Hating my body felt honest – but ‘negative’ doesn’t mean ‘more real’

It takes work to remember that self-hate isn’t more accurate than self-love.

Cory Zanoni
Cory Zanoni
5 min read
“Switchblade” Jay White – an incredible pro-wrestler – and his truly insane abs.

Table of Contents

I’ve spent most of my life hating my body in one way or another. My sense of self has changed a lot – I’m generally a lot more positive about it – but it’s taken years of work.

Throughout my teens, I fixated on my (in hindsight, totally fine) imperfections: braces, glasses, acne, shaggy hair. I had all the classic awkward-in-the-body-ness (and undiagnosed depression, which probably didn’t help) plus a little bonus: I loathed how skinny I was. How weedy.

A vascular environment

See, I grew up around men who were 6-foot-something and jacked. One uncle was a bodybuilder, another was a semi-pro Aussie-rules football player. My mum was tall and athletic (and constantly lamented how she wasn’t as cut as she used to be, as if her then current state of “super-fit netball player” wasn’t enough).

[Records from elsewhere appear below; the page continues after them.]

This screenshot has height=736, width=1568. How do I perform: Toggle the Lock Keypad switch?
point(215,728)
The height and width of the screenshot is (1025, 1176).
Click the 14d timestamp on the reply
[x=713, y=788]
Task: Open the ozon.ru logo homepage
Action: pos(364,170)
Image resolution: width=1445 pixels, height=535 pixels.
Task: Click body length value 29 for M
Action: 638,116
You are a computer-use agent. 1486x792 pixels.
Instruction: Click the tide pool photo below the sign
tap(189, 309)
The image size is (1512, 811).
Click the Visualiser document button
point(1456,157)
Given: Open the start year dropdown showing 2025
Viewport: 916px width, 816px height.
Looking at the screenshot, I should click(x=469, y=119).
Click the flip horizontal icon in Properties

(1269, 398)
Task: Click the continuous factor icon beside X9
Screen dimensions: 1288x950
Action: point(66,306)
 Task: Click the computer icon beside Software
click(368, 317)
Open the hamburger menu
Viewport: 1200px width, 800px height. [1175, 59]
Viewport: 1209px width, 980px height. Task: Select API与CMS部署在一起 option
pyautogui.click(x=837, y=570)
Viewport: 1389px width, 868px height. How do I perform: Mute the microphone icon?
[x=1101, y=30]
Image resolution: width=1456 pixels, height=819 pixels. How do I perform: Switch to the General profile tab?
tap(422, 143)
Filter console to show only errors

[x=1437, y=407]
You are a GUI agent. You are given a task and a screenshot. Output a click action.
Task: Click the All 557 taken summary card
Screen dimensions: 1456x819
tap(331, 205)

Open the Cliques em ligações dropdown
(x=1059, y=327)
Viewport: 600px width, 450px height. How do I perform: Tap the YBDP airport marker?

Meanwhile, I was a gangly young dude – one of my uncles even offered to buy steroids for me (on multiple occasions). When I decided I wanted tattoos, both my mum and dad told me my arms were too skinny.

To be a man, as far as I was concerned, was to be tall and buff. It didn’t matter that I was tall, or played competitive basketball for years.

As far as I was concerned, my neck was weirdly slender and long, my shoulders were nonexistent, my chest was like under-kneaded dough.

Every now and then, reality would peek through the clouds of my mind and I’d think “I look fine, actually”. But I’d immediately undercut that thought, reminding myself of all the ways I didn’t measure up.

I believed that negativity was honest. That it was an accurate reflection of reality.

It took years to learn it wasn’t.

People learn to think negativity is honest

Believing that negativity is more realistic or honest than positivity is an easy trap to fall into.

It’s almost a cultural pastime: from unrelentingly negative news to online platforms based around attacking people, from politicians sowing distrust for personal gain to the knee-jerk impulse to dismiss optimistic people as naïve or foolish.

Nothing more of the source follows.